The charities you support greatly appreciate your cash contributions; these contributions fund their operations. However, there are other ways you can give . . . which may be advantageous to you from a tax perspective and may allow you to incorporate giving to your favorite charities as part of your overall estate planning. Below is a general description of some of these strategies.
Consider Giving Appreciated Securities
Rather than donating cash or a check, consider contributing appreciated, marketable securities. You will receive a tax deduction for the current fair market value of the stock, even though if you sold it you would have to pay income tax (in the form of capital gains tax). And the charity can sell the stock and not pay any tax.
Consider a Capital Gains Deferral Trust
Rather than giving appreciated securities, another option is to give those securities to a specific type of charitable trust, recognized and accepted by the IRS that can then sell the securities and not pay the tax.

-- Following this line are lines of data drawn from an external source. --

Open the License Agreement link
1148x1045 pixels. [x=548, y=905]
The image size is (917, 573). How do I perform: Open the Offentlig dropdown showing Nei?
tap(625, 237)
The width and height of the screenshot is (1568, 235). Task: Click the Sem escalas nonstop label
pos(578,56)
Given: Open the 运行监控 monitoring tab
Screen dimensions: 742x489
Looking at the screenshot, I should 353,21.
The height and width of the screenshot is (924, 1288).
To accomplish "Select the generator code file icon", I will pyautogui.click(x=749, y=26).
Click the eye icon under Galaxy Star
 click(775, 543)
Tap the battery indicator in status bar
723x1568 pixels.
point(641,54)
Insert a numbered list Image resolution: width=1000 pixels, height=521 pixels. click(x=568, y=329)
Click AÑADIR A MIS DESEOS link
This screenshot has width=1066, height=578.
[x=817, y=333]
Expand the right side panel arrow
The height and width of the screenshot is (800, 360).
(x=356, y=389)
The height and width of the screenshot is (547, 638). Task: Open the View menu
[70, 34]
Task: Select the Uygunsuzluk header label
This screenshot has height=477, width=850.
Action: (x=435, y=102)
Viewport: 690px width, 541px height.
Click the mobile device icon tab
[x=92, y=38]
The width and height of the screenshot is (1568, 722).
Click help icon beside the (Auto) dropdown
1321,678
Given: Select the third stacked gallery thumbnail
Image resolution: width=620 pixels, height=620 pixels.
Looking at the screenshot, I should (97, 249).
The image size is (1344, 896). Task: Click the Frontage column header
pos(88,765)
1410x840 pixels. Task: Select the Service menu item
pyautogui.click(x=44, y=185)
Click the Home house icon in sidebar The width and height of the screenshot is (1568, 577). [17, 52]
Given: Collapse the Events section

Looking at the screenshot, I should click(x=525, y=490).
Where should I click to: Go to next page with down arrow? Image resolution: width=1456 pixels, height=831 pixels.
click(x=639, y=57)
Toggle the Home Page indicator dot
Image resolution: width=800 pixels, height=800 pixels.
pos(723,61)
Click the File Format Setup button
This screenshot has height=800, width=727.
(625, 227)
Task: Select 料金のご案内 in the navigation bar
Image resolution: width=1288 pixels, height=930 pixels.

As a result, the full value of the securities can then be invested.
The trust then pays a fixed percentage, typically to you and/or your spouse for life, based upon the value contributed. At the end of that term the remaining balance is paid to your favorite charity or charities.
With this strategy you receive an income tax deduction for the present value of the amount going to charity, and the assets are protected from creditors and outside of your estate for purposes of the estate tax.
For example, suppose you own Microsoft stock worth $1 million with a very low tax basis. Thus, if you sold the stock today, you would pay $200,000 in federal capital gains tax (20%) and $46,300 in Colorado capital gains tax (4.63%), netting you $753,700. (For our California clients, the capital gains tax on income over $1 million is 13.3%, for a $131,000 California state tax on capital gains. Thus, a Californian would net $667,000.)
If instead you transferred the stock to this tax-deferral trust, the trust would sell the stock and have $1 million to invest. There are several options but with the most common the trust would pay you (and your spouse, if any) a fixed annuity (say 5%) for your lives. Thus, you would receive $50,000 per year for the rest of your lifetimes(s), subject to tax.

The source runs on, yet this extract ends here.